Records for this task =>
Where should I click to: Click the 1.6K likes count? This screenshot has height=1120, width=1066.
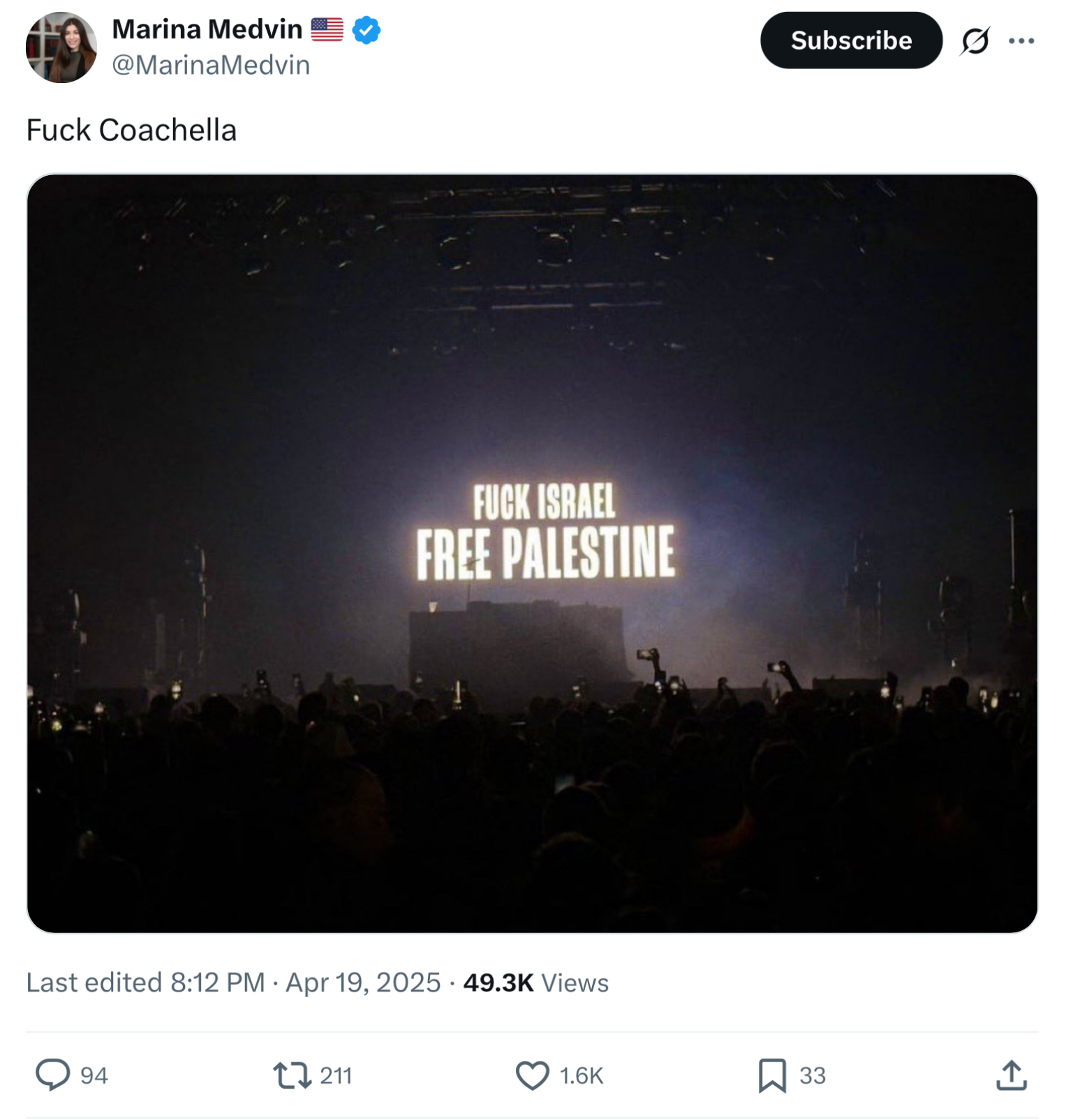click(x=582, y=1075)
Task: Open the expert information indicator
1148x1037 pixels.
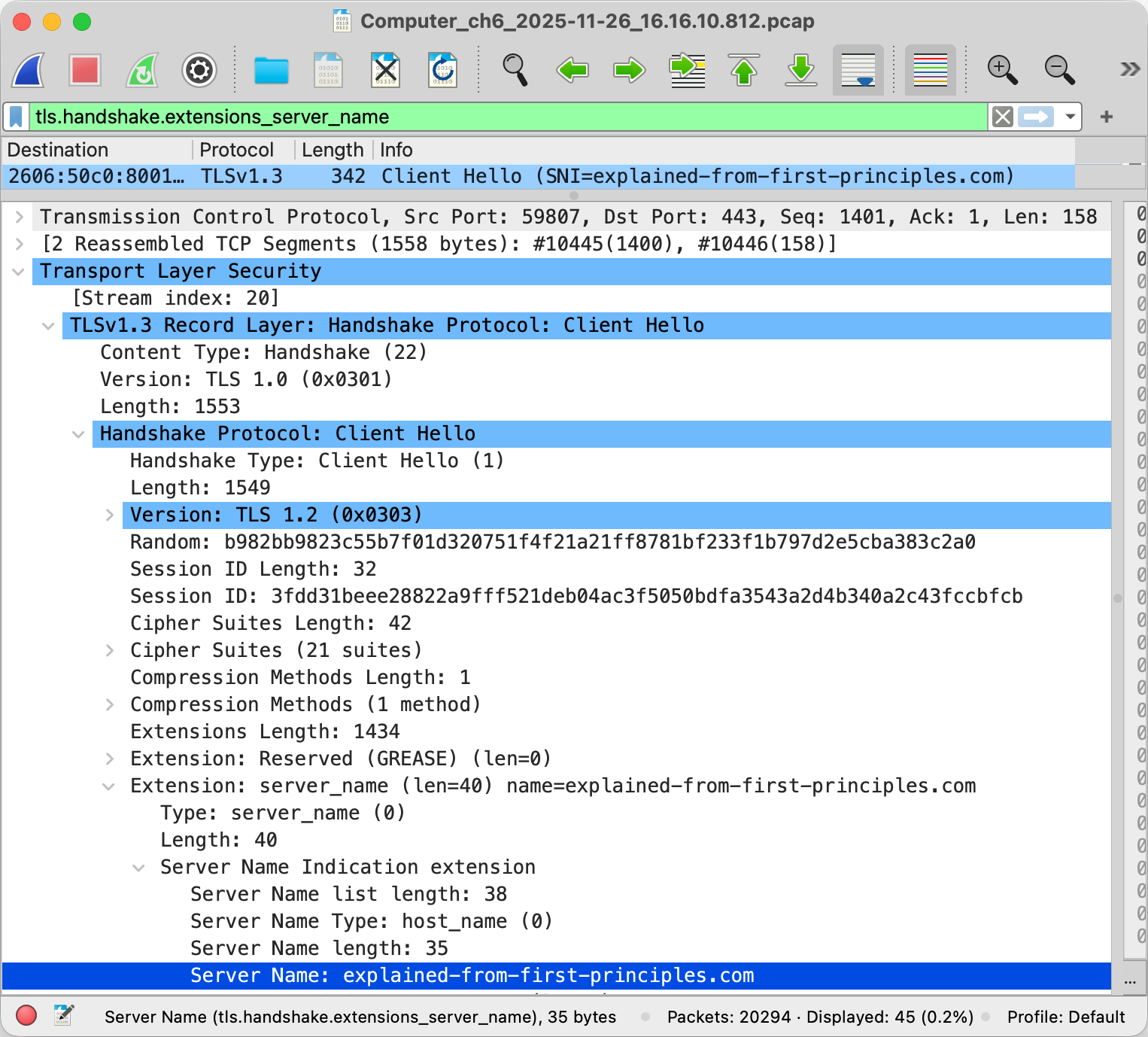Action: pos(26,1016)
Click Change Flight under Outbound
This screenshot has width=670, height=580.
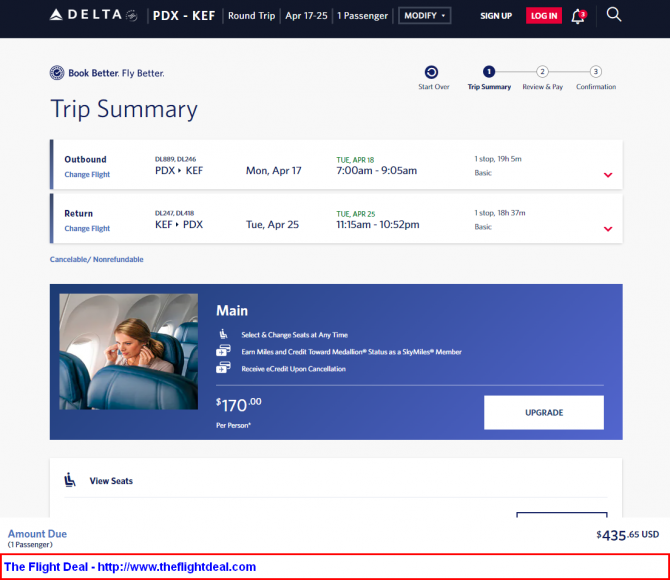[87, 174]
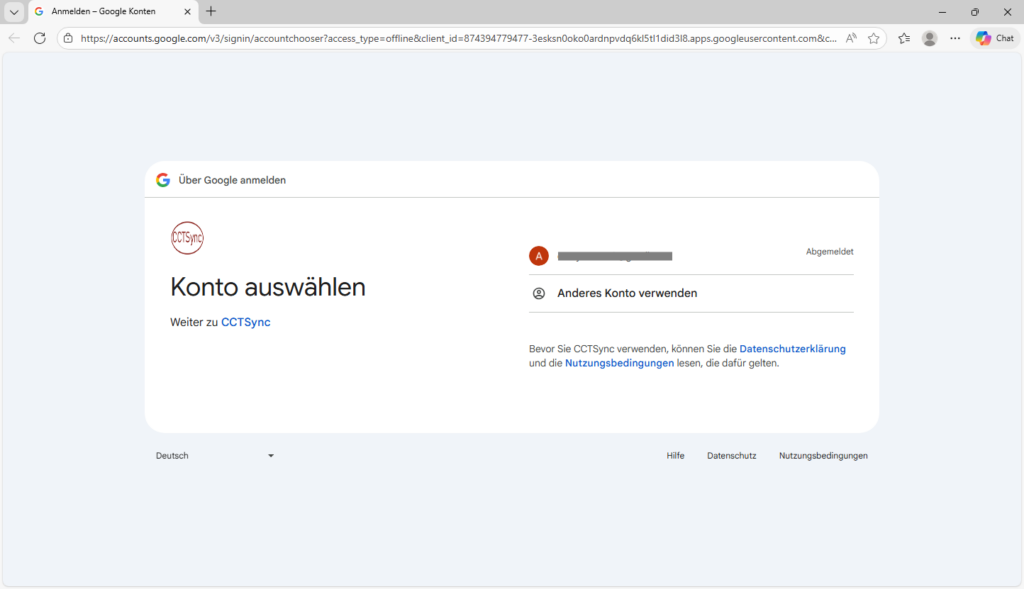Open the Chat sidebar

click(995, 38)
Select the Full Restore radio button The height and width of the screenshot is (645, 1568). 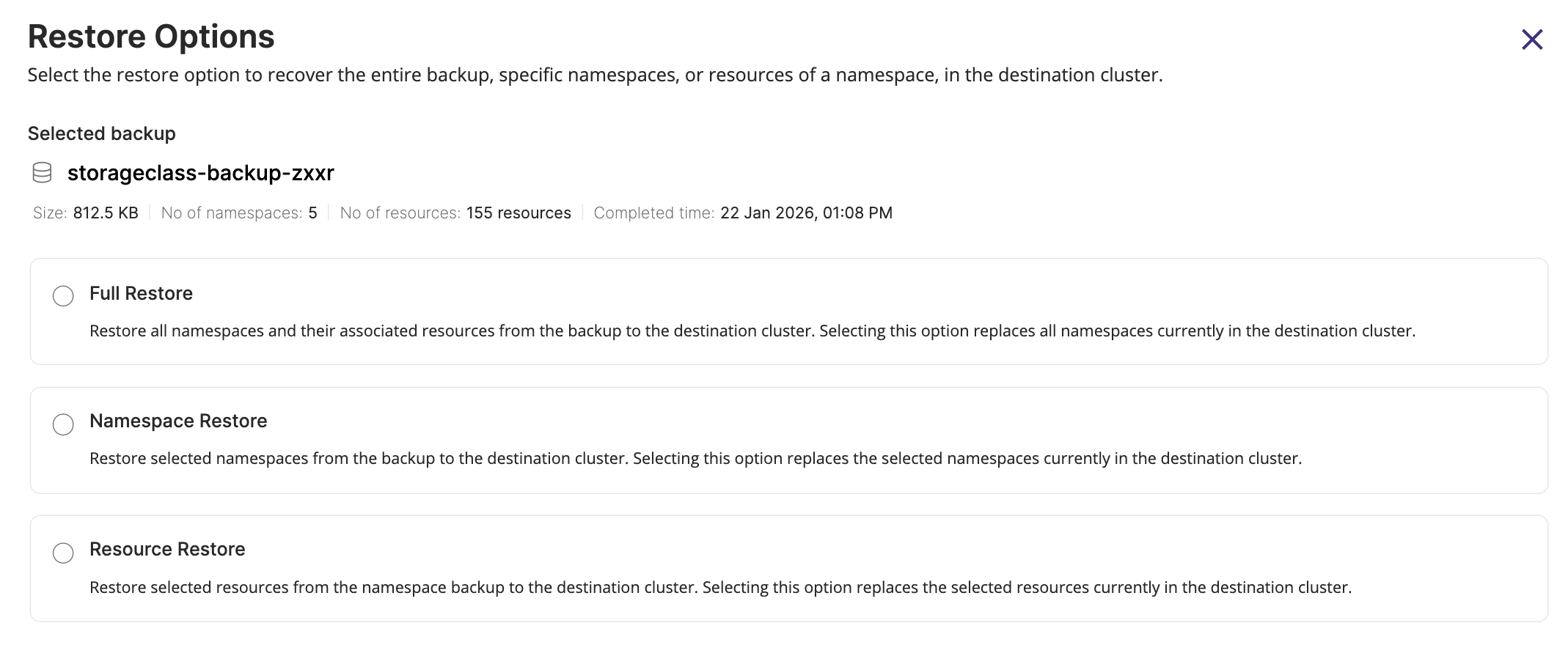[x=63, y=296]
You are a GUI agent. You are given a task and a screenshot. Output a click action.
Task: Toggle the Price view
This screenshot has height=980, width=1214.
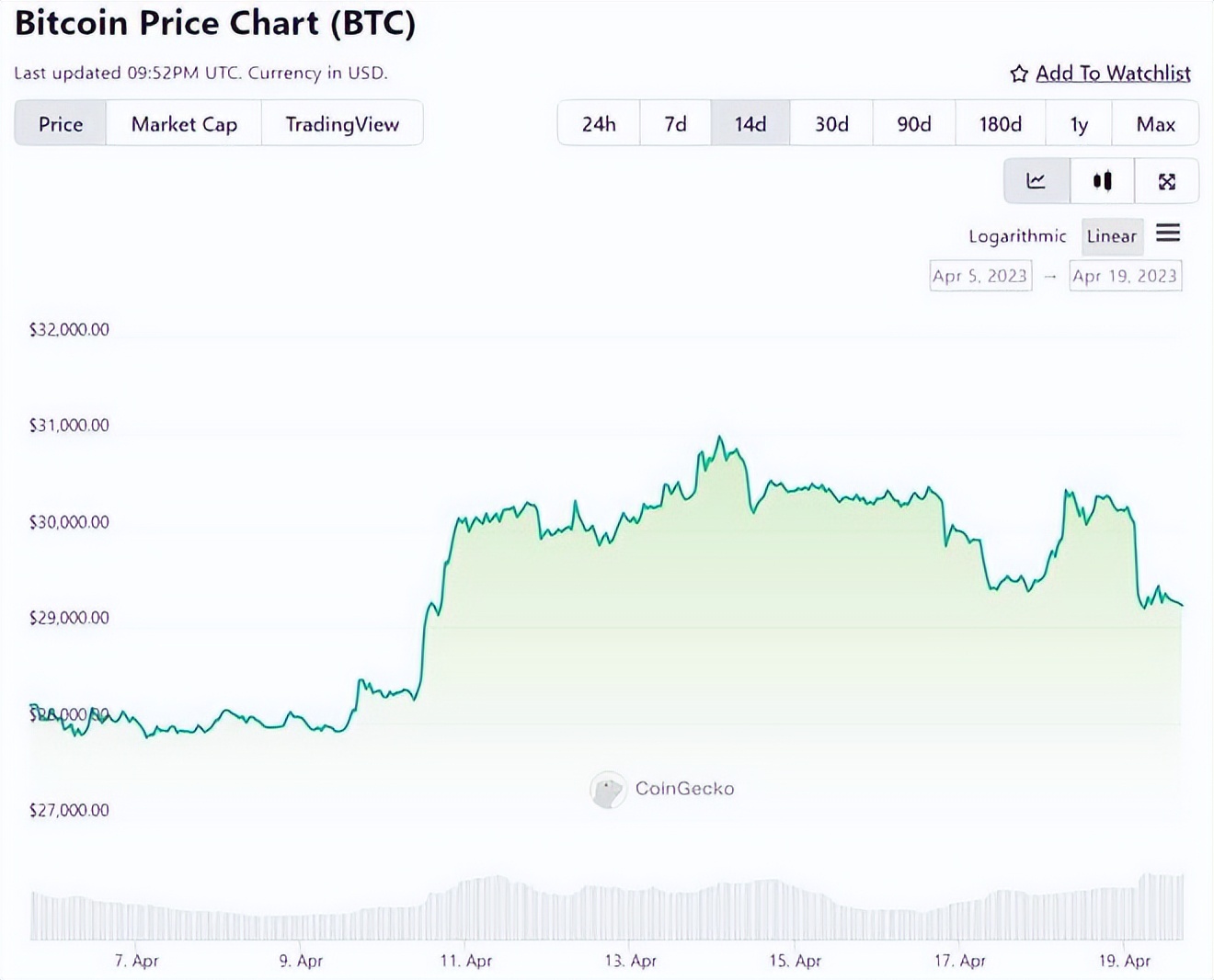click(59, 123)
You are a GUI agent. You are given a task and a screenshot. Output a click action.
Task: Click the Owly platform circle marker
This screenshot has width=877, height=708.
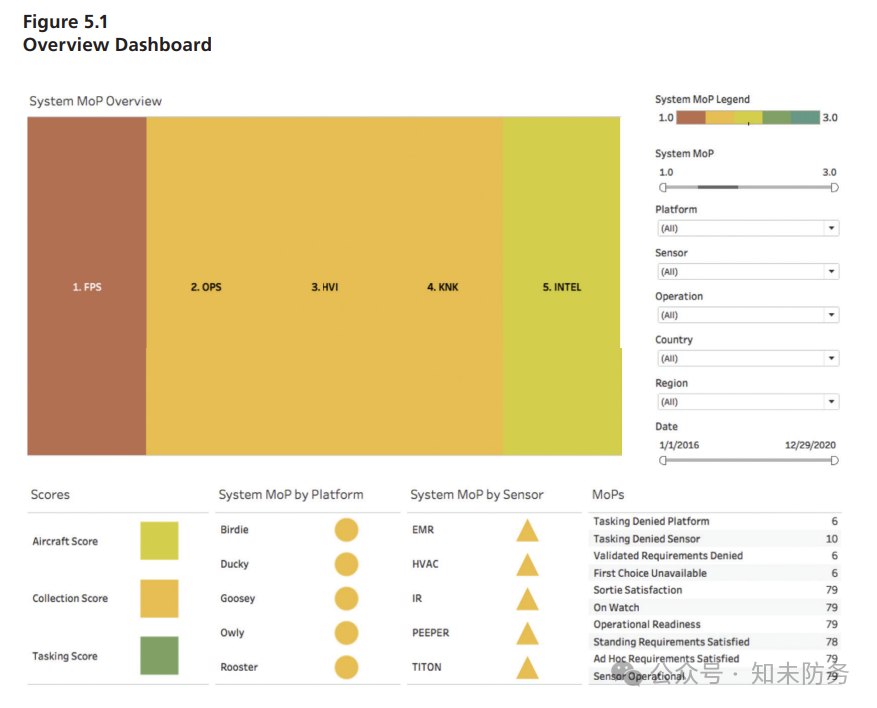[x=346, y=633]
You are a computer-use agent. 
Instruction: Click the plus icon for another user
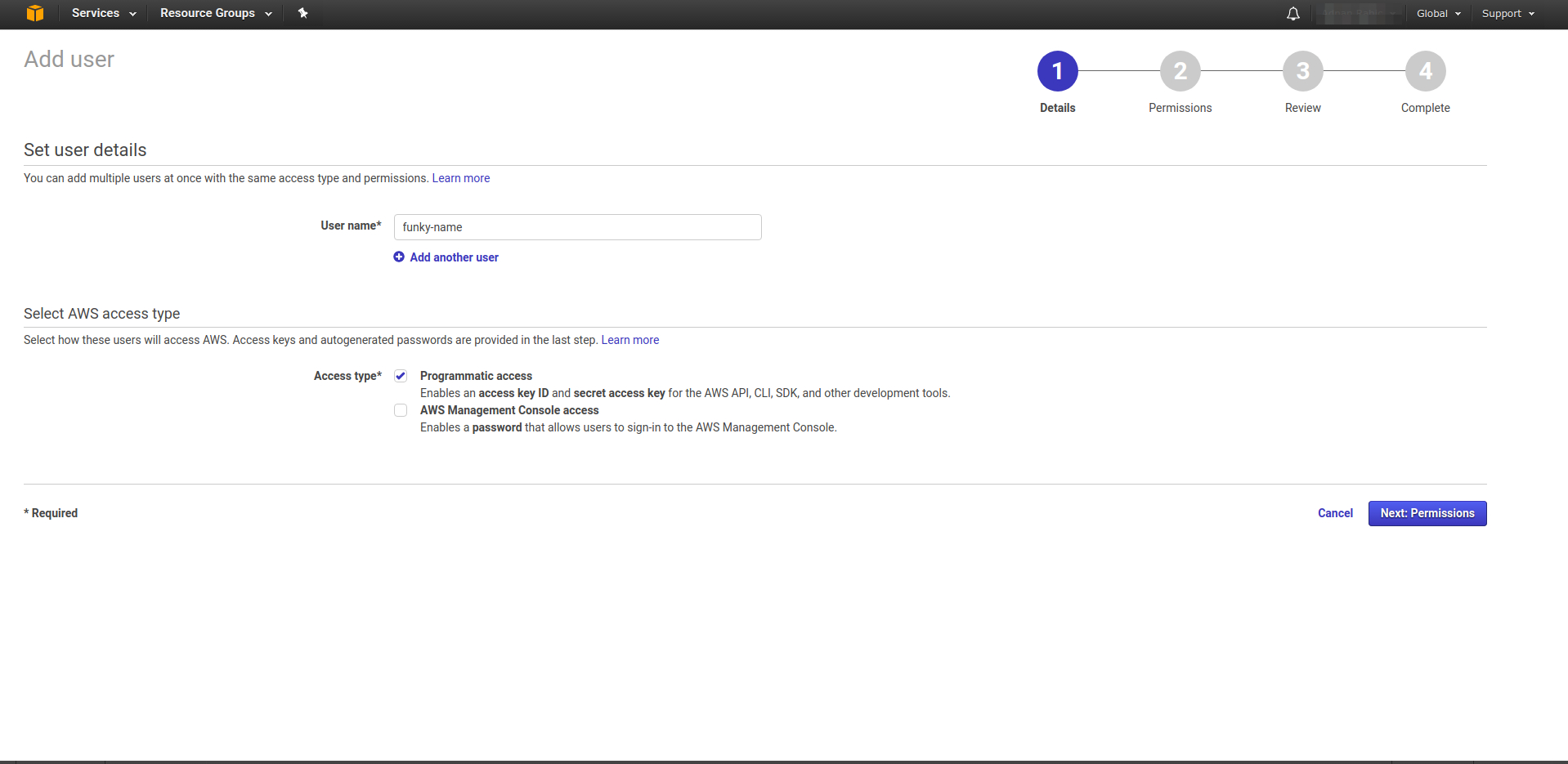399,257
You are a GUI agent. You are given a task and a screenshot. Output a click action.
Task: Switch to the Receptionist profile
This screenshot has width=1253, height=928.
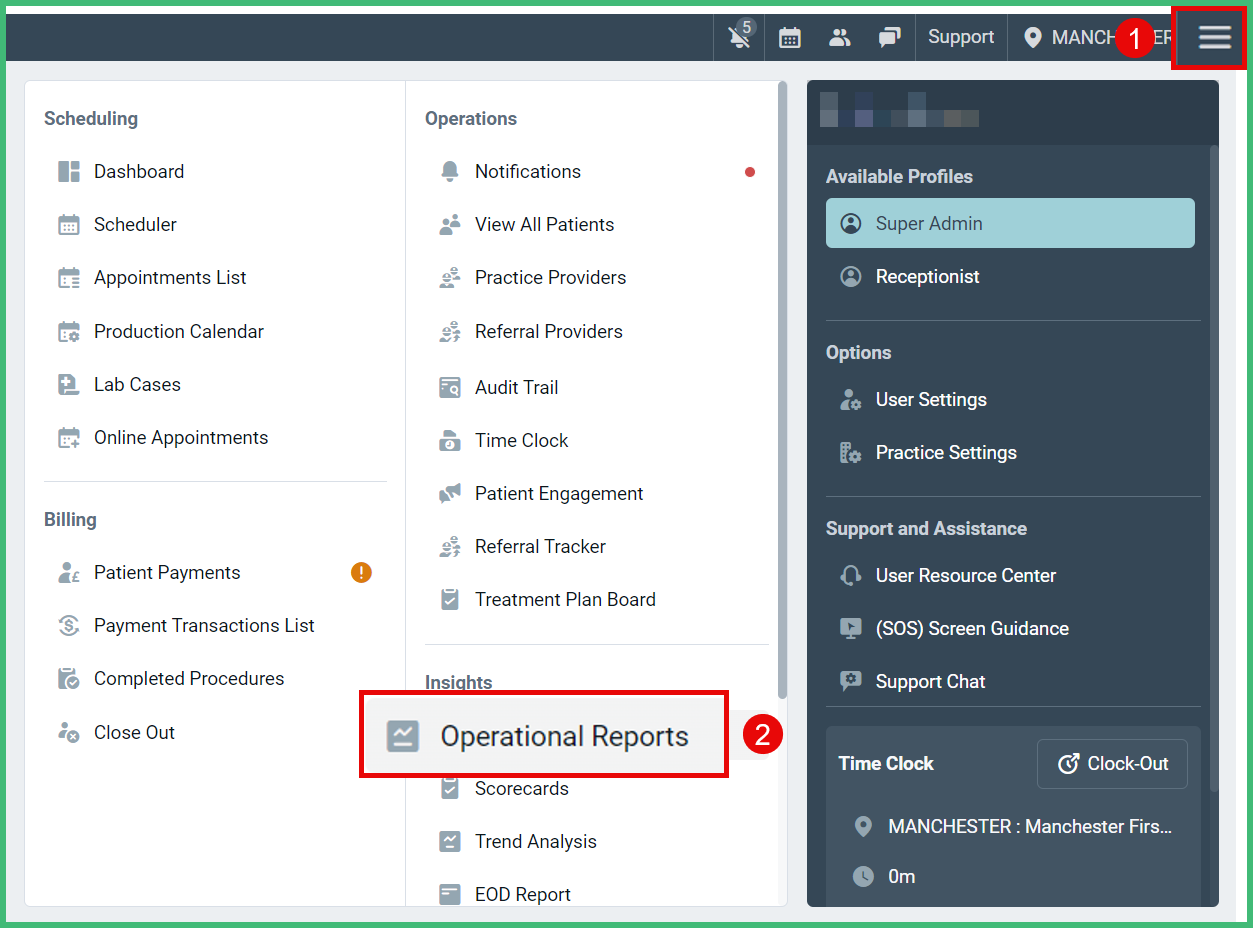pos(926,276)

Problem to work on => Everything from the line containing "Instruction: Click the" through the last line of the entries is to be output exactly as written, minus any pictures.

Exercise response =>
Instruction: Click the plus icon for another user
399,257
You are a GUI agent. You are given a task and a screenshot. Output a click action.
Task: Switch to the Receptionist profile
This screenshot has width=1253, height=928.
pos(926,276)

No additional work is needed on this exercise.